## Written request:
Please update the part of the material that opens with the line containing "Task: Open the 角の形状 マイター dropdown" and closes with the line containing "point(69,105)", swapping "screenshot" for "screen capture" and keeping everything else the same. Leave the pictures out of your answer.

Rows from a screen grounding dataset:
§ §

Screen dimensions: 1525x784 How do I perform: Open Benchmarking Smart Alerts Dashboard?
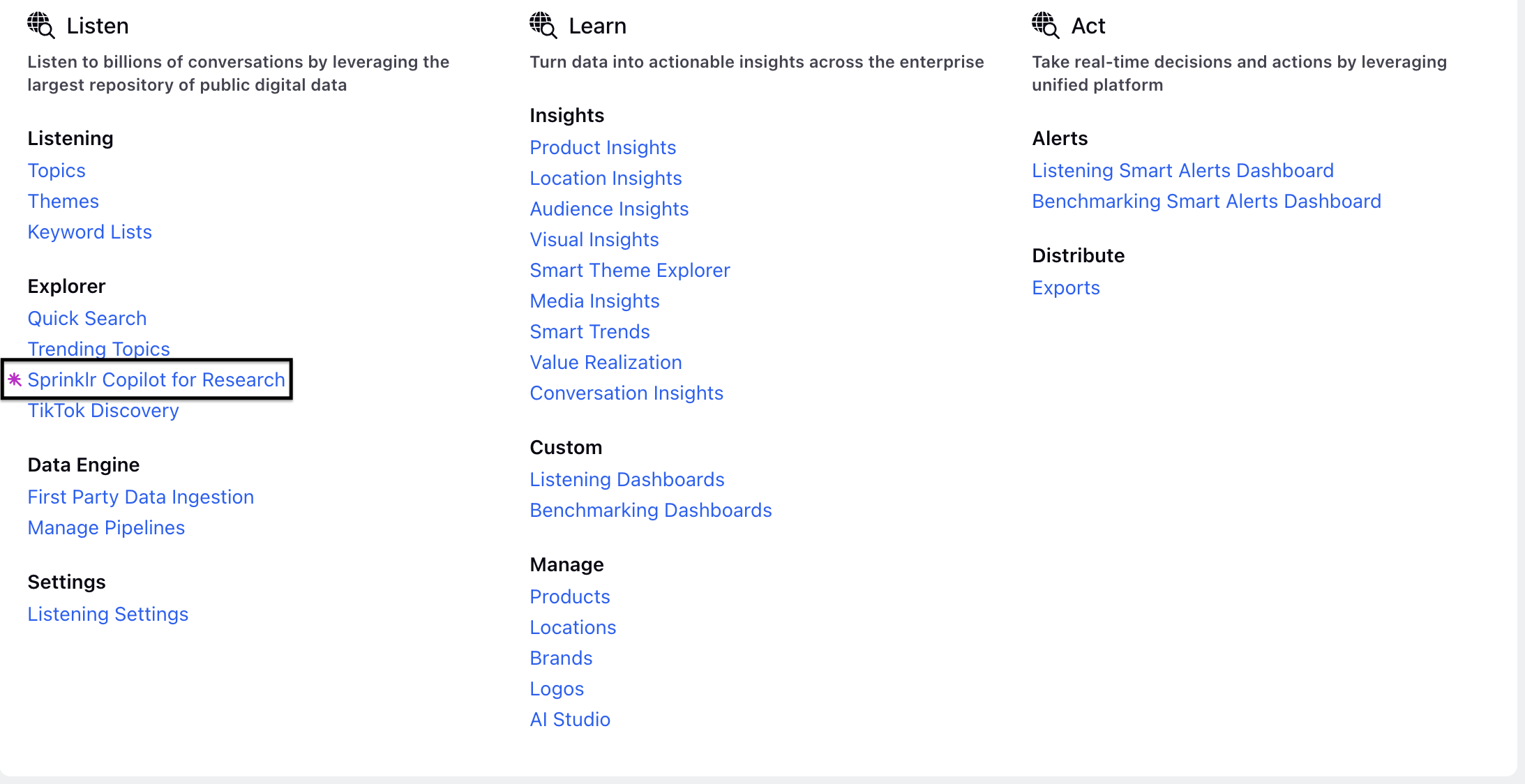(1207, 201)
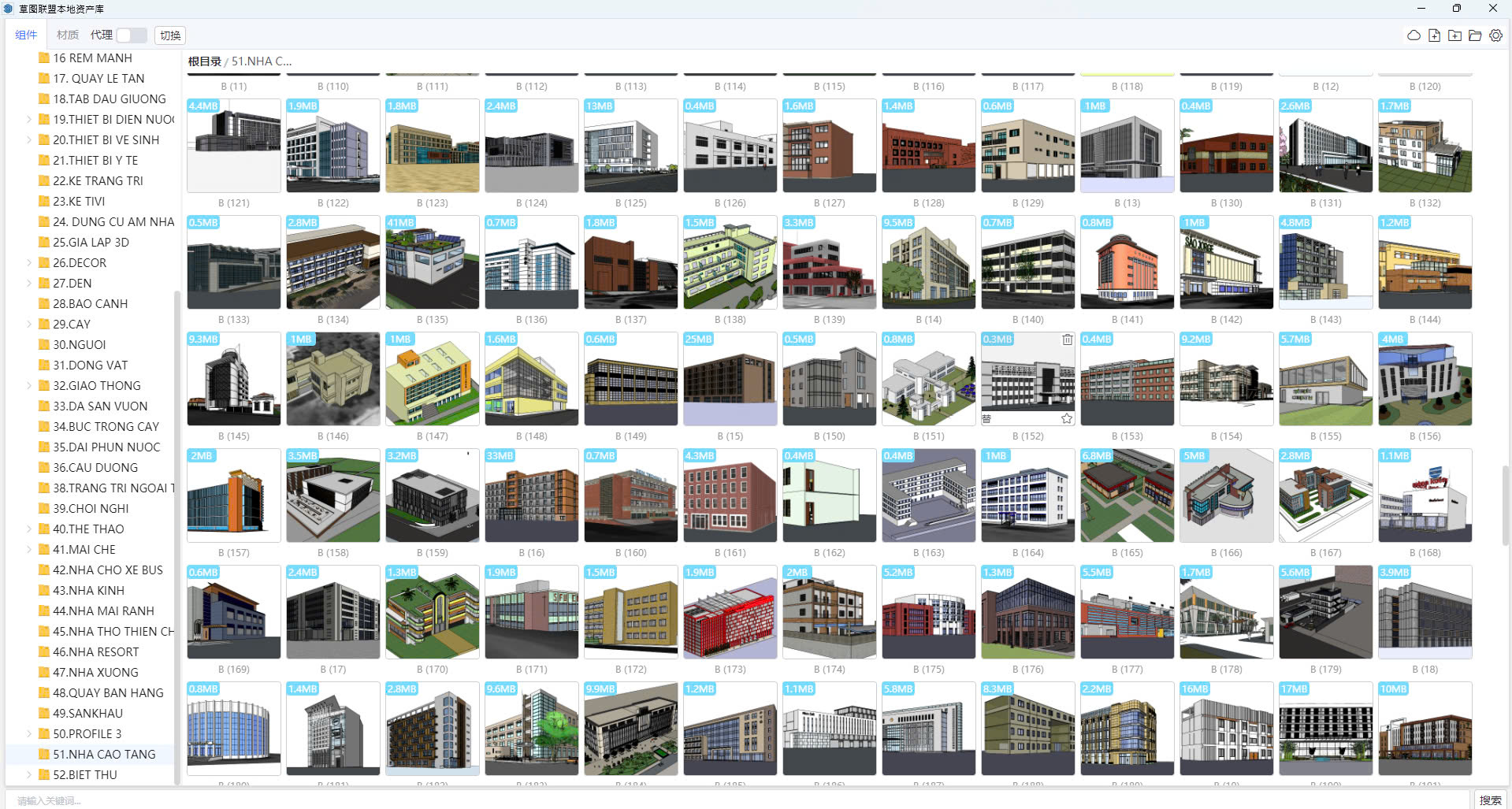Viewport: 1512px width, 809px height.
Task: Expand the 32.GIAO THONG folder
Action: click(x=29, y=386)
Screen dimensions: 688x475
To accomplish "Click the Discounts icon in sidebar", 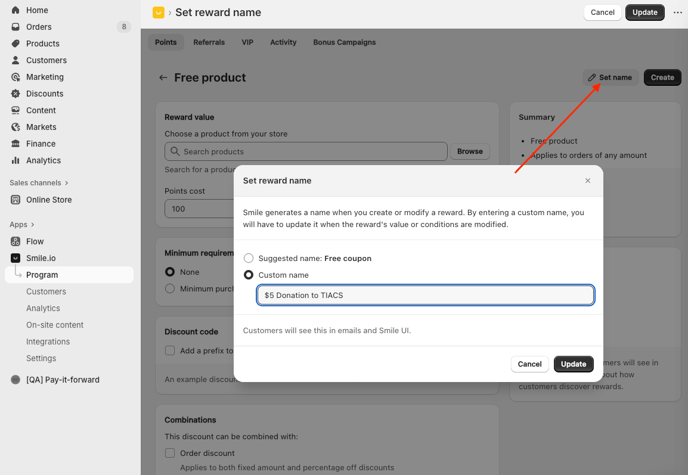I will [15, 94].
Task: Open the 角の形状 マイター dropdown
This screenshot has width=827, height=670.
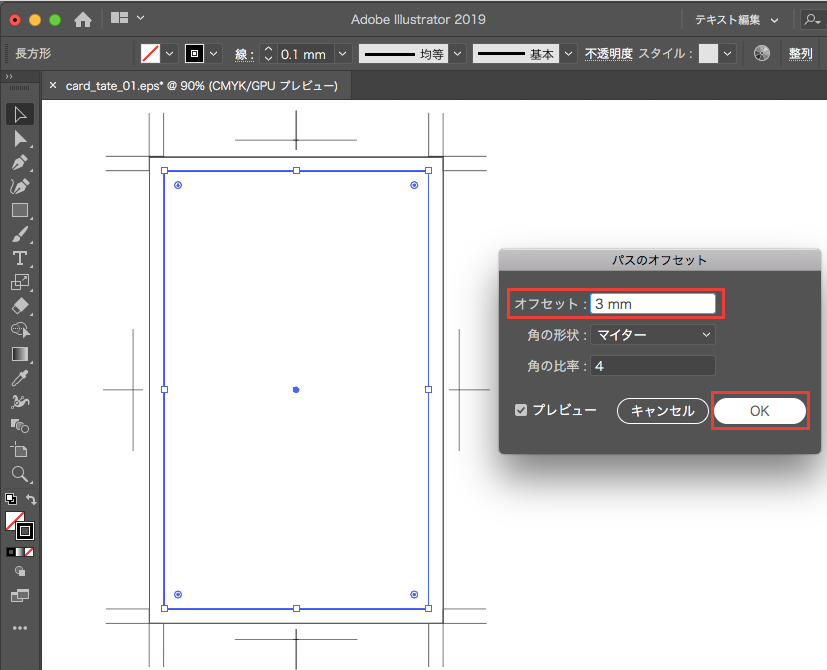Action: click(653, 334)
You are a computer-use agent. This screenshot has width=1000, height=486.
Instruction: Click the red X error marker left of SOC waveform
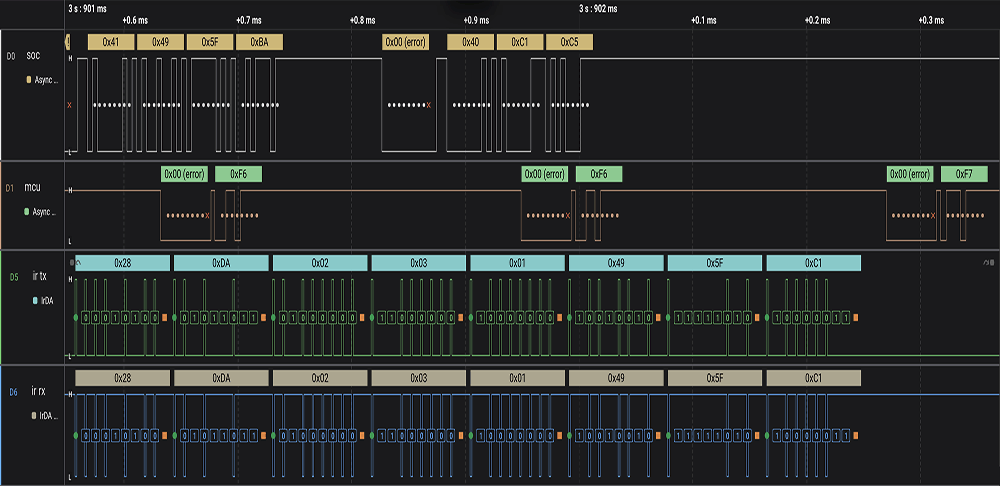point(69,105)
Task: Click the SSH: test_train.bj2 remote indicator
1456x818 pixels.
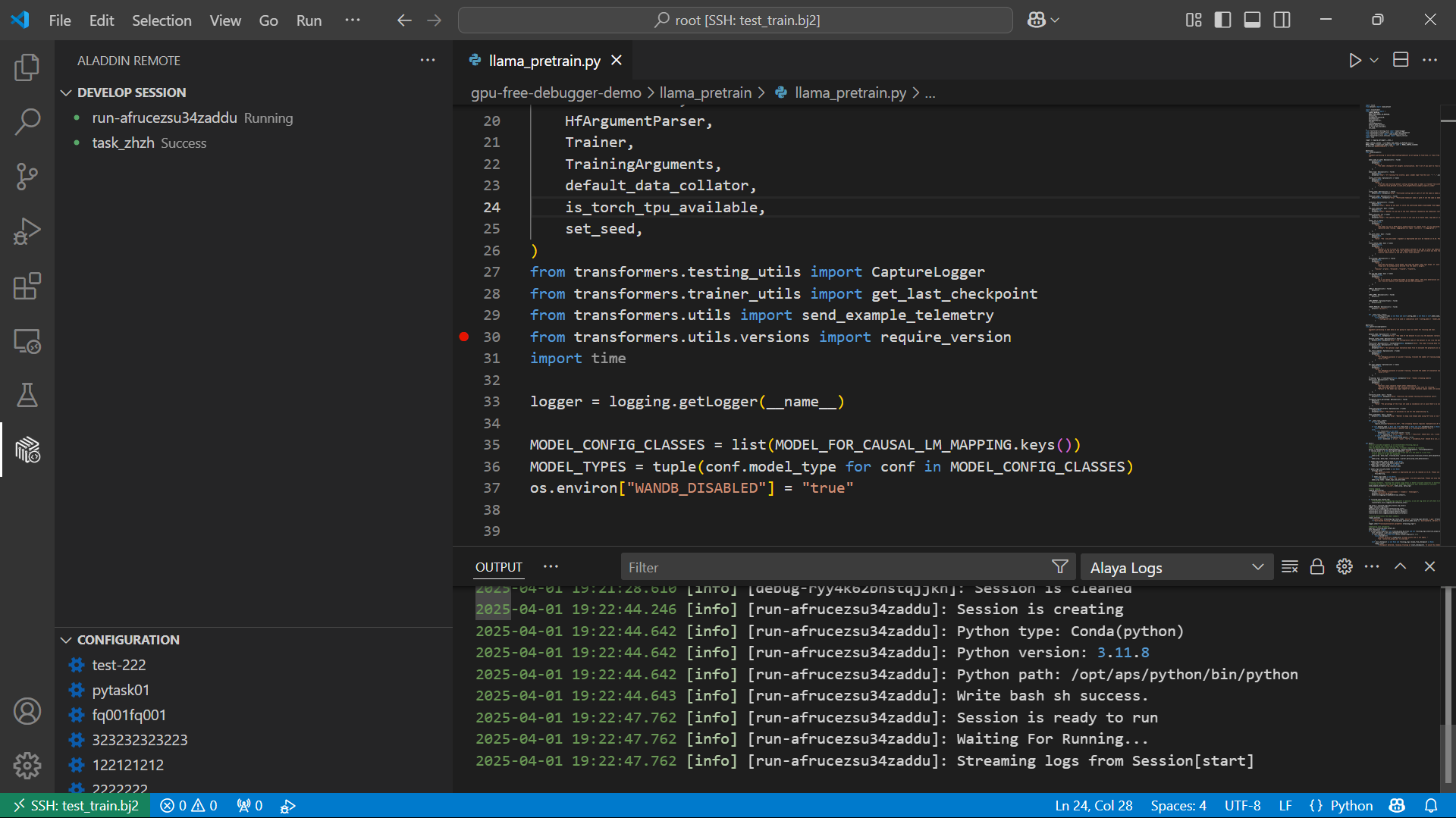Action: click(76, 805)

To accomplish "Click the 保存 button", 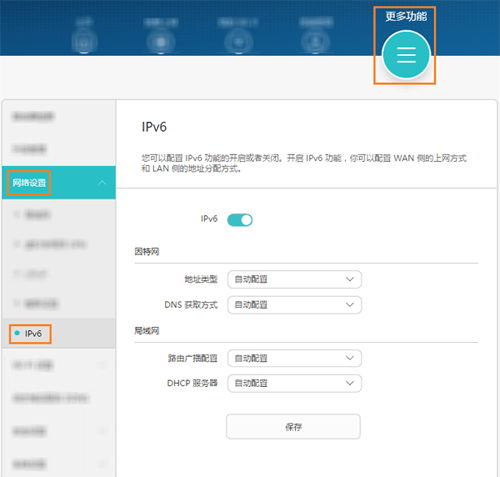I will point(293,427).
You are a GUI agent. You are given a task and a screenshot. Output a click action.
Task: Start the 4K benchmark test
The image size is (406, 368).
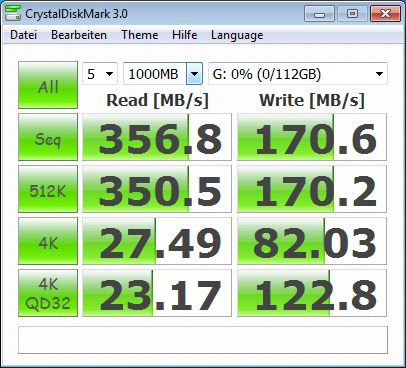click(48, 241)
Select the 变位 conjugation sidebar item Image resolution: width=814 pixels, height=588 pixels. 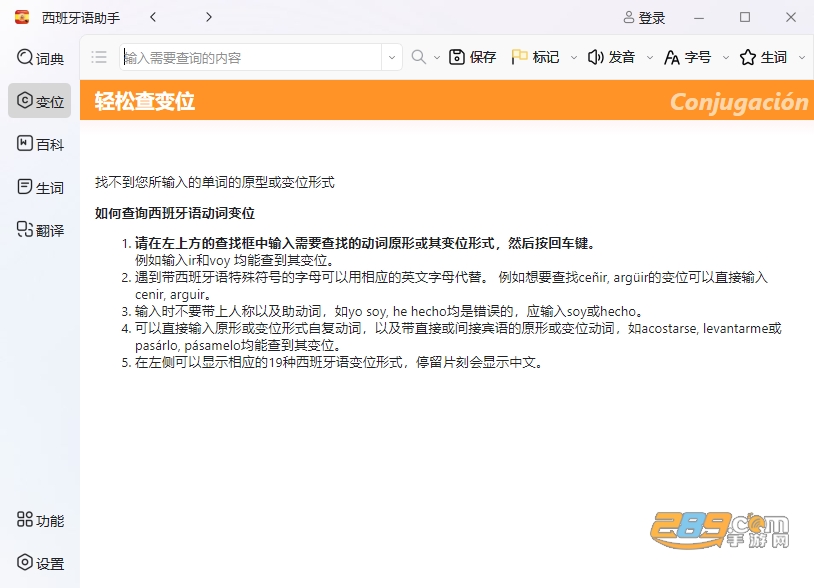pos(40,101)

§ §

## Result:
Task: Open the 角の形状 マイター dropdown
This screen capture has width=827, height=670.
Action: click(653, 334)
You are a computer-use agent. This screen capture has width=1000, height=486.
Instruction: Click the red X error marker left of SOC waveform
point(69,105)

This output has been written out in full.